No such luck. It doesn’t seem as if King lost his street because he was a sexual predator, just because more Kansas City voters than not thought the old name shouldn’t have been changed in the first place
Steve-O-From NJ, however, does seem to be right about double standards where honors are concerned.
Here is his Comment of The Day on #4, the Kansas City Street Name Battle, in the post, “Evening Ethics Update, 11/7/2019: Dr. King Is Un-honored, Virginian Republicans Are Non-Functional, Fox News Is Pro-Darkness, And Joy Behar Is Still An Idiot”…
[Incidentally, has anyone read any hint of acknowledgment from the U.S. media, African-American groups or the NAACP that Garrow’s information raises a question about the propriety of honoring Dr. King? Neither have I….]

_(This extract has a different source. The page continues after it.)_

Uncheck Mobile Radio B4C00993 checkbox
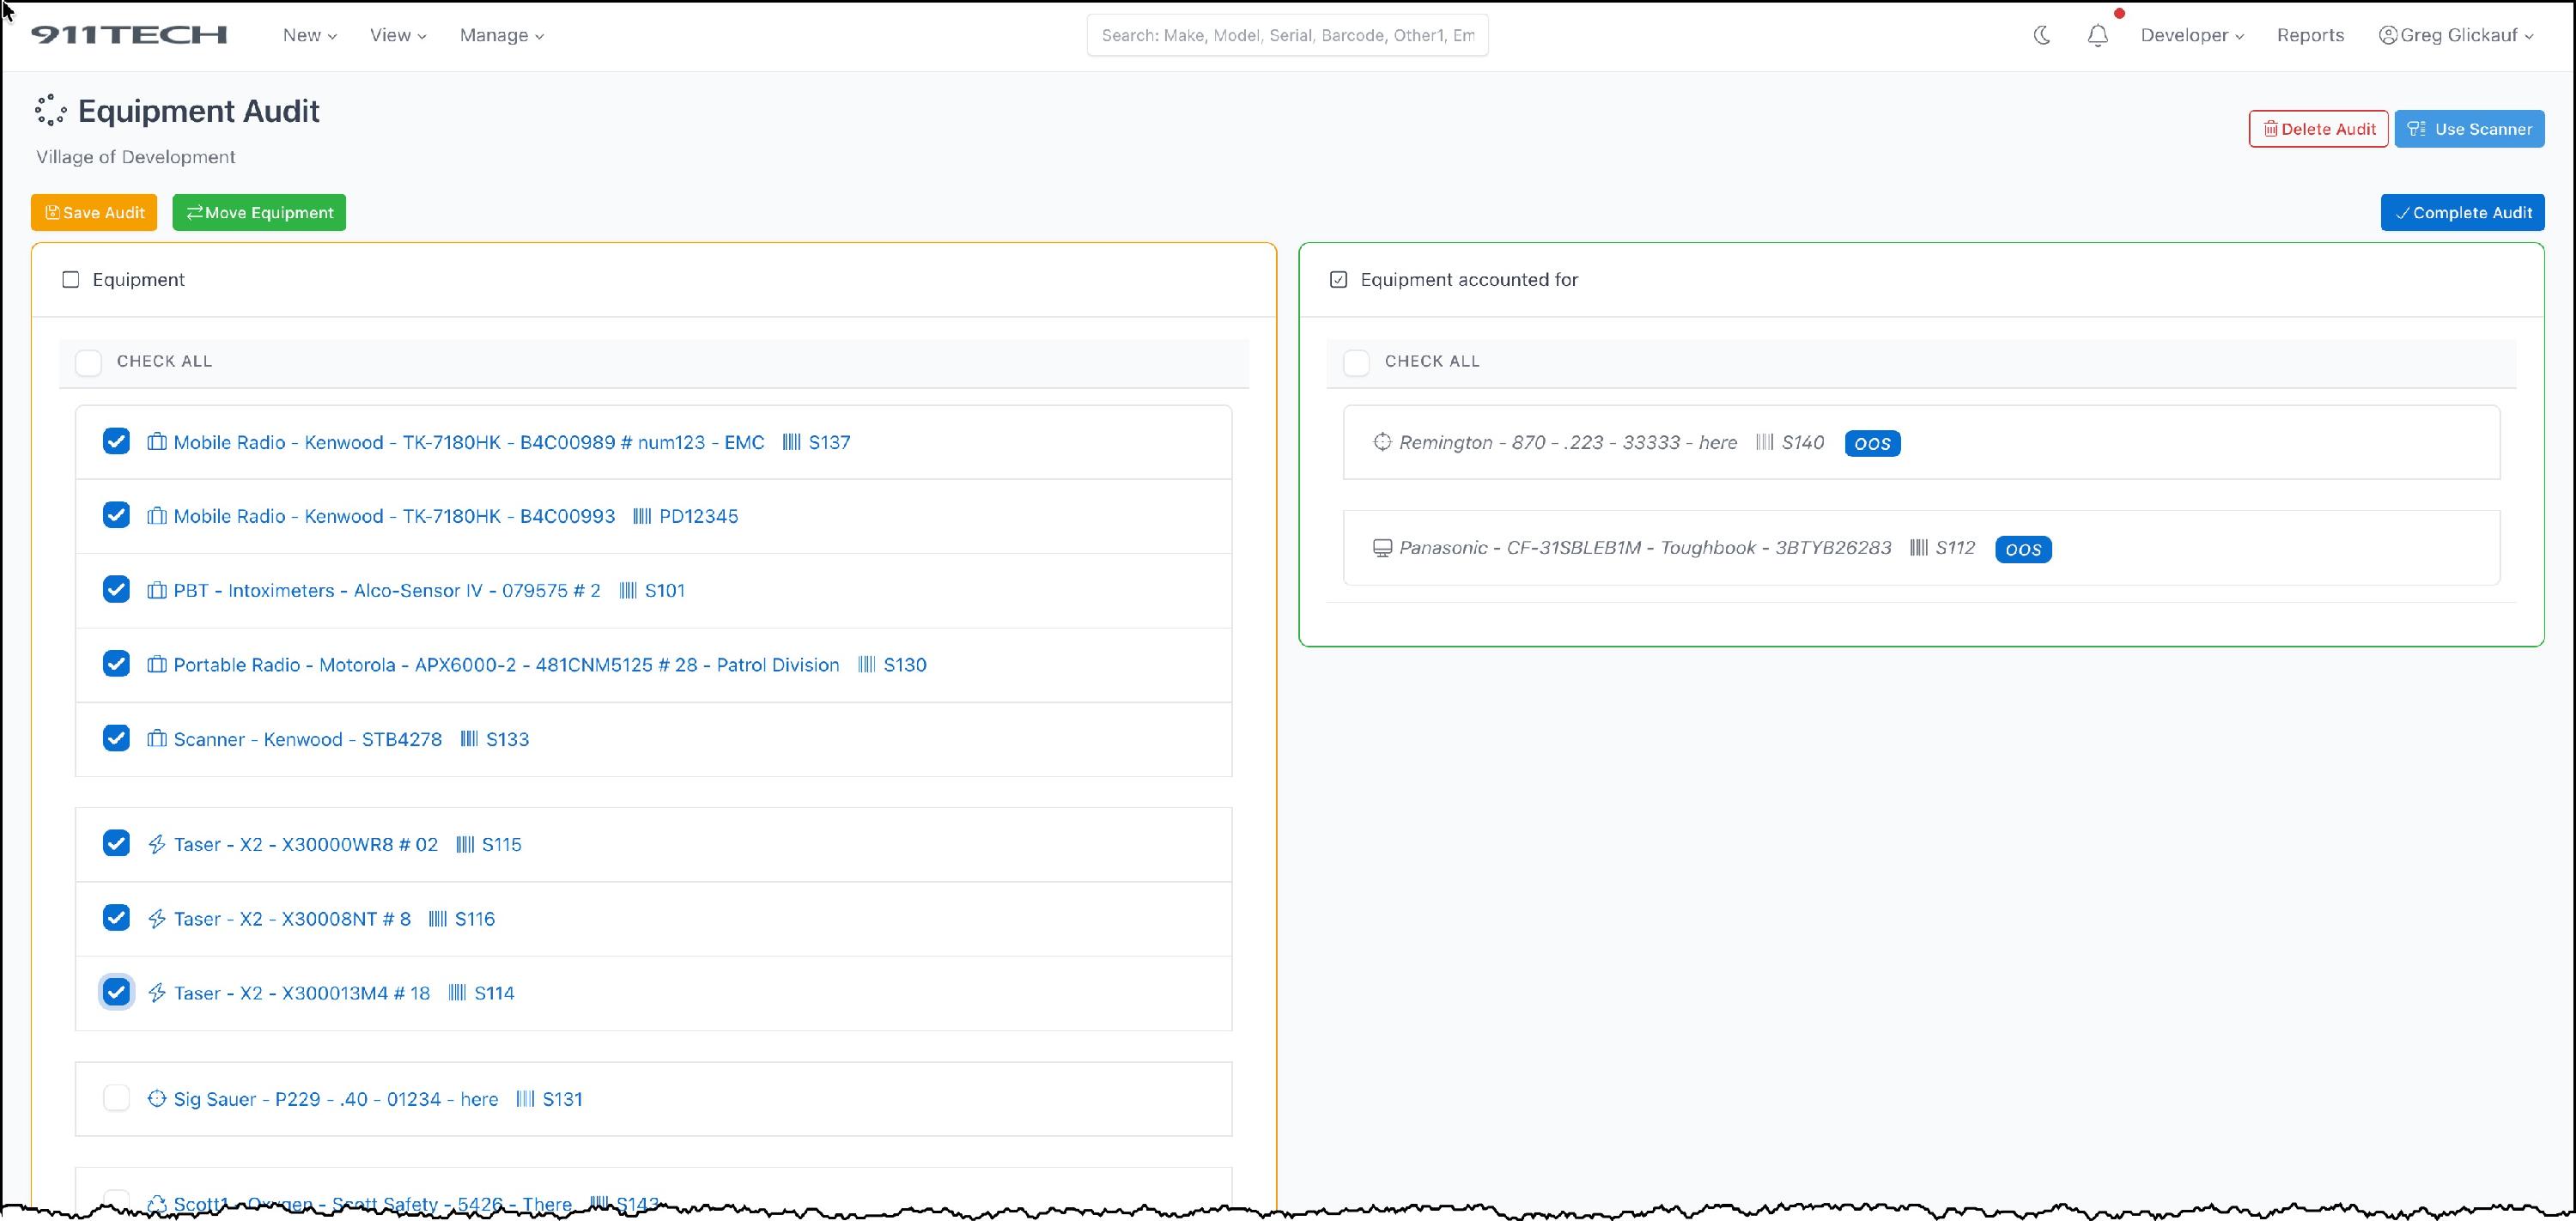This screenshot has width=2576, height=1221. (116, 515)
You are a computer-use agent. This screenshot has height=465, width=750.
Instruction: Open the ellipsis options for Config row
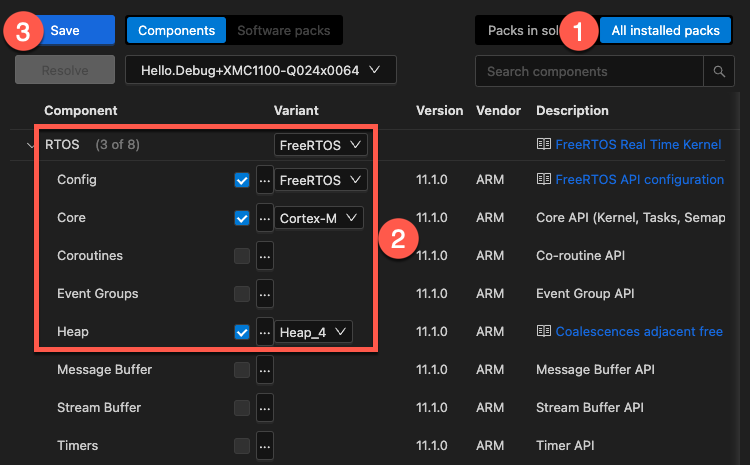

After two years of statue-toppling and other attempts to erase history, it should come as no surprise that eventually someone should suggest yanking something down dedicated to some darling of the left. The fact is that no city is REQUIRED to have a street named for King, nor is any citizen REQUIRED to honor him. In fact, as has been pointed out here, MLK was far from a saint in life, particularly with regard to his poor treatment of women. There is enough reason to criticize him to justify questioning why he should be honored at all, particularly in light of the current attacks on other (much more significant and influential) historical figures such as Columbus and Jefferson.

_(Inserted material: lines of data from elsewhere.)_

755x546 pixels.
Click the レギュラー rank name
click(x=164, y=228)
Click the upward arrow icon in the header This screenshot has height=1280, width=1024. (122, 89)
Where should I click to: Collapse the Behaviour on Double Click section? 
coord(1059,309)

Of course the Left, and the black community in particular, doesn’t see it that way. If you’re lucky, they’ll just give you a non-answer, to the effect of the one is nothing like the other. If not, they’ll accuse you of being a racist, not because you said something affirmatively racist, but because you failed to give what they believe is proper deference to one of their icons.
I think this ties in with the posts I have made in the past about how the Left wants a monopoly on honor. They want to be able to dictate who can be honored, what can be honored, and where, when and how any honoring can be done. They also want to be able to dictate who and what cannot be honored, who and what must not be honored, and where, when and how honoring is not allowed to be done. What is more, they want to be allowed exclusive use of certain arguments for and against honoring. If someone yanks down a street sign for MLK because mailing has become confusing or renames Medgar Evers Park because the demographics of the area have changed, that’s considered racist. If someone took down a similar street sign once put up for RFK or renamed De Valera Park for the same reasons those actions would be encouraged, and anyone who challenged them would be told to get with the program.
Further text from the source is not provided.